You need only look at the old design for a moment before the rich tapestry of symbolism begins to leap out of the packaging. The centred ice cream evokes the notion of the western unipolar politique, dispelling terror and tyranny from the looming void of chaos that exists in its absence. Just as a Maxibon wouldn't be complete without the crunchy chocolate, delicate biscuit and honeycomb streaks interlaced with smooth ice cream, so too would contemporary Western civilisation lose its identity without titans of industry, culture and geopolitics such as Raytheon, Democracy and Israel. But the ideological cretins within the graphic design team at Peters are all too willing to overthrow institutions of both ice cream and culture, discarding the sandwich by shifting it off centre and, by extension, the very core of liberal democratic society.

The revolutionary change to the flavour label once again reveals the sinister intentions of the liberal elites. The old package brandished the decidedly masculine "HoneyComb Flavour", spelled out above streaks of black paint. The font’s aggressiveness appealed to the once-abundant cohort of family-oriented, hard-working males who dominated the workforce. Yet the new label, "Honey, comb this", abandons this core audience entirely. The timidity of the phrasing, as if to beg the new feminist aristocracy if we could at all trouble the bees for their sweet delicate honey, demonstrates that in the New World Order of the Left, men must be subservient to not only women but also insects. 

The observant among us knew this was coming. When Anthony Albanese's name was screeched universally at the ballot box by the moronic masses, entranced by the opiate-like drones of their TikTok lefty overlords, we knew that Australia would embark on a dark journey which would see us take a wrecking ball to cultural institutions left and right — mostly right. But nevertheless, I could never have envisioned the existential dread that enveloped me as I gazed into the abyss that now constitutes the frozen dessert freezer at seven-eleven. 

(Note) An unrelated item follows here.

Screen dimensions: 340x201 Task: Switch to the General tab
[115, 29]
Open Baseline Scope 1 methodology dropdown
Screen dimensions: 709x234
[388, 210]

I'm sure that by merely speaking the truth about this latest egregious infraction I have outed myself as the enemy of the so-called 'tolerant'. But, to quote Robert Frost, "Can't a man speak of his own child he's lost?". In our current social stratosphere, I think not. For now, however, I will retreat to the last bastion of unabashedly masculine ice cream that society is yet to demolish — the Milo ice cream cup.